Action Guide

Understand Voluntary Disclosure Frameworks

Environmental Defense Fund

Sustainability reporting has become standard for most major global companies with over 90% of Fortune 500 companies publishing sustainability data. Voluntary reporting and disclosure play a critical role in your company’s sustainability strategy and is crucial to meet the growing expectations of investors, regulators, and other stakeholders. The challenge for companies is to navigate the diverse range of frameworks, standards, questionnaires, or ratings to calculate and report sustainability data.

Climate change poses significant risks to companies, investors, markets, and all those that depend upon a stable financial system. To incorporate climate-related financial risks into decision-making, investors must be able to identify and measure such risks, which means they need important climate information from companies. Existing voluntary climate disclosure frameworks help to obtain comparable, specific, and decision-useful climate risk information from U.S. companies. Although climate risk disclosure is designed to meet the needs of investors, reporting also has important benefits for businesses such as better benchmarking and greater ability to communicate your company’s net zero progress. 

Understand Voluntary Climate Disclosure Frameworks 

Currently, there are a variety of voluntary climate reporting standards and systems for companies, including the Task Force on Climate-related Financial Disclosures (TCFD), CDP, Global Reporting Initiative (GRI), and the International Sustainability Standards Board (ISSB). Each address different environmental and ESG issues and have applications for different sectors. 

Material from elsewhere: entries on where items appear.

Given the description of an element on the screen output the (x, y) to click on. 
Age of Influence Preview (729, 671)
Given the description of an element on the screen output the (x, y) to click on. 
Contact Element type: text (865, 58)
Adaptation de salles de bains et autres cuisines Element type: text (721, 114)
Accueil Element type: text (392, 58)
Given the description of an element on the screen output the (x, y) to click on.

  1. Task Force on Climate-related Financial Disclosures (TCFD): The TCFD was created to improve climate risk reporting and develop recommendations for investors, lenders, and insurers on risks related to climate change. It is a cross-sectoral framework covering governance, strategy, risk management as well as metrics and targets.  
  2. CDP: Nonprofit CDP runs a global disclosure system for companies and other non-state actors to measure environmental impact. CDP has a sector-specific climate questionnaire that covers the TCFD framework as well as carbon pricing, emission methodology, and verification.  
  3. Global Reporting Initiative (GRI): GRI is a cross-sectoral impact reporting framework covering a wide array of ESG topics, from emissions to workplace diversity to occupation health, and sets specific standards for oil, gas, and coal.  
  4. International Sustainability Standards Board (ISSB): ISSB focuses on disclosures to meet the needs of investors. With the consolidation of the Value Reporting Foundation into IFRS, ISSB has committed to build on and evolve the Sustainable Accounting Standards Board (SASB) standards and will be releasing updated industry-specific disclosure standards. Until then IFRS has advised companies to continue disclosing using the relevant SASB standards.  

Though these reporting frameworks allow companies to measure risks and opportunities, their non-standardized and voluntary nature limits utility for investors and the financial system more broadly in evaluating individual companies or comparing performance across an industry. That is why a new rule has been proposed by the SEC to enhance climate risk information and provide more accurate and standardized information to investors.